Work required -> Among the lines of the data, copy those that hold "pixel".

(Records contained in a dataset)
--------------------------------------------------
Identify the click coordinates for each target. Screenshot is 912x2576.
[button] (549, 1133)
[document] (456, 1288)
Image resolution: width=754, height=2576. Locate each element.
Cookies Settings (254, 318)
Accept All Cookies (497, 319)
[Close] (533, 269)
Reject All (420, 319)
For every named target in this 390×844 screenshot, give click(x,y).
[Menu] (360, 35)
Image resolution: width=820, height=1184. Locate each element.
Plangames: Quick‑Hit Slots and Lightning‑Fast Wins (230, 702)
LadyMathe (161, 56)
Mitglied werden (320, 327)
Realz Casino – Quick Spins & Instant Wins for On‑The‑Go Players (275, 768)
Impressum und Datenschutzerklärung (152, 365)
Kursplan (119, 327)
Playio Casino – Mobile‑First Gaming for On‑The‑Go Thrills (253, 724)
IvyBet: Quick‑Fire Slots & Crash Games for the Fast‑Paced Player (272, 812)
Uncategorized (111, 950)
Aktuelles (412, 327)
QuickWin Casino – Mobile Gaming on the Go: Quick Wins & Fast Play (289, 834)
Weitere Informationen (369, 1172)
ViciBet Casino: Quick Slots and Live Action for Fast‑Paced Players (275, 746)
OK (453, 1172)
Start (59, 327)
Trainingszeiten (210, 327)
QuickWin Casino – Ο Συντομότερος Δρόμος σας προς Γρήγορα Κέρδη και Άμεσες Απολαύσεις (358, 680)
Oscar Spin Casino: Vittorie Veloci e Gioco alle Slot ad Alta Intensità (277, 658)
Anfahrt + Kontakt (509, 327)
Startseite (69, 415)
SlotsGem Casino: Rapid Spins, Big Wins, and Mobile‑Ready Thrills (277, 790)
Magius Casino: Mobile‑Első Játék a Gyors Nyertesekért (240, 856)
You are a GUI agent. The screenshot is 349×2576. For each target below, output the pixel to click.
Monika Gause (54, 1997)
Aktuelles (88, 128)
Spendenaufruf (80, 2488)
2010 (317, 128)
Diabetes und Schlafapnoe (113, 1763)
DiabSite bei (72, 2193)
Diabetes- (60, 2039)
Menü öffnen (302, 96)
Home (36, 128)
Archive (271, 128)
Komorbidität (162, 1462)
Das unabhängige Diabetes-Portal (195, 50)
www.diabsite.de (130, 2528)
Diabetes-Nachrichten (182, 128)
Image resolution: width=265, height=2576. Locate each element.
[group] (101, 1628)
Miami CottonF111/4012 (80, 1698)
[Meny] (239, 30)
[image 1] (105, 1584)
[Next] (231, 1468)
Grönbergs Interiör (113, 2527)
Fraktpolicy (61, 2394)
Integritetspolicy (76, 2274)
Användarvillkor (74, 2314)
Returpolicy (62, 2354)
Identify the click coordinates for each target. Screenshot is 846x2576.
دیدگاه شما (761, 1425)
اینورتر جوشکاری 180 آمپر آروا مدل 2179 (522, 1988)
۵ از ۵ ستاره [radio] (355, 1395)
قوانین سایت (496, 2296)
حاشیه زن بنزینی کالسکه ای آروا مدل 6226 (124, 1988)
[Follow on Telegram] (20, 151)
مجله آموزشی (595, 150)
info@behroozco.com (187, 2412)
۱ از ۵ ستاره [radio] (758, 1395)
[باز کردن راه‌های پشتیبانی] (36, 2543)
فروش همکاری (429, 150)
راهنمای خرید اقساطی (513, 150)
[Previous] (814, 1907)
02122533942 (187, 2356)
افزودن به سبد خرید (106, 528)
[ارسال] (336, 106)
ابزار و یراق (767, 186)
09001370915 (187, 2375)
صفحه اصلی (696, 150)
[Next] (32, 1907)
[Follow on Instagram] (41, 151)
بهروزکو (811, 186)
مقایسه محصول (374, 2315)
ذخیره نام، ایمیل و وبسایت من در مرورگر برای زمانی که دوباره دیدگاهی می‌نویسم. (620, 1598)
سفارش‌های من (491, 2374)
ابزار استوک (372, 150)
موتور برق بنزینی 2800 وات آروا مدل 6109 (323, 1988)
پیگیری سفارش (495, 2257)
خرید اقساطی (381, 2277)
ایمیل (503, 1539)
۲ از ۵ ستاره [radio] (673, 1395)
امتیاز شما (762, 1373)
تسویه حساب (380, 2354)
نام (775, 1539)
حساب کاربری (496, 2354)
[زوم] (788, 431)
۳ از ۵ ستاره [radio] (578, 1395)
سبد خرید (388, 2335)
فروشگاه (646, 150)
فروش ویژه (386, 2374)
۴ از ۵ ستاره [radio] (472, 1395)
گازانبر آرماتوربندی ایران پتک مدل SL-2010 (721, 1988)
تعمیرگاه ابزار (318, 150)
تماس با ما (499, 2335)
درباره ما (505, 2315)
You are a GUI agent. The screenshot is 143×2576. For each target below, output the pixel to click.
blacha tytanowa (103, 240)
--------------------------------------------------
Result of the exercise ->
You are a GUI agent. The screenshot is 349×2576. For each target below, output the pixel to click.
You are a GUI agent. The screenshot is 143×2576. For each target below, output the pixel to click.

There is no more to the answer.